Strap-down inertial is a kind of self-aid navigation method that carrier navigation information is obtained according to Newton mechanics law, it Using the inertance element sensitive carrier movable information such as gyroscope, accelerometer, then computing is integrated by computer and is obtained The navigational parameters such as the attitude of carrier, speed and position.Flight control system is the operation according to pilot, to rudder face and is started Machine transmits control information, the system so as to implement control to the configuration of aircraft, flight attitude and kinematic parameter.

Both navigation modes respectively have feature：Strap-down inertial abundant information, navigation accuracy is higher；Flight control system Abundant information, accuracy is relatively low, but with atmospheric parameter close relation.Therefore, using strap-down inertial and flight control The information of system, estimates atmospheric parameter, can be load in full flight envelope on the premise of hardware device is not increased Body provides high-precision atmospheric parameter, with prominent using value.

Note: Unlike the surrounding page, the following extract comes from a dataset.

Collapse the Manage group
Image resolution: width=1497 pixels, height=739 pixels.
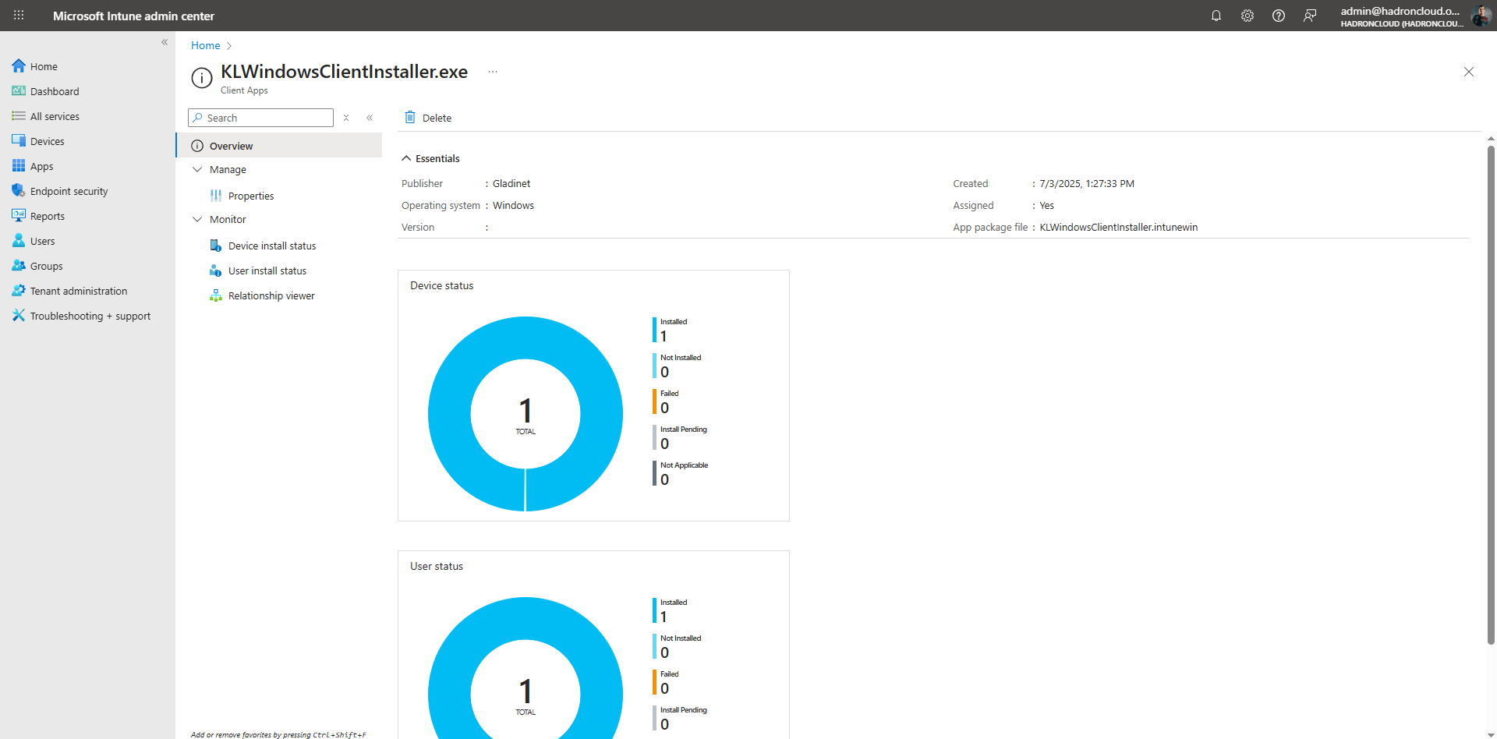197,169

The content of the invention

Goal of the invention：Atmospheric parameter asking of being difficult to measure in the case of hypersonic, high maneuver in order to overcome prior art Topic, provides in real time atmospheric parameter in flight envelope, there is provided a kind of atmospheric parameter measurement that need not additionally increase hardware device Redundant means；The method is applied to inertial navigation/flight control system, based on the angle of attack, the definition of yaw angle, sets up true air speed throwing Shadow, with reference to the speed stable feature of upper atmosphere flowing, using inertial navigation information atmospheric parameter is obtained to the mapping relations of body system One-step prediction model, according to flight vehicle aerodynamic model, set up the functional relation of aerodynamic parameter and atmospheric parameter, build inertial navigation Measuring value and the mathematical relationship of atmospheric parameter, are solved by the method for EKF to atmospheric parameter, it is to avoid Direct measurement to atmospheric parameter, solves the problems, such as the measurement of atmospheric parameter in the case of hypersonic, high maneuver.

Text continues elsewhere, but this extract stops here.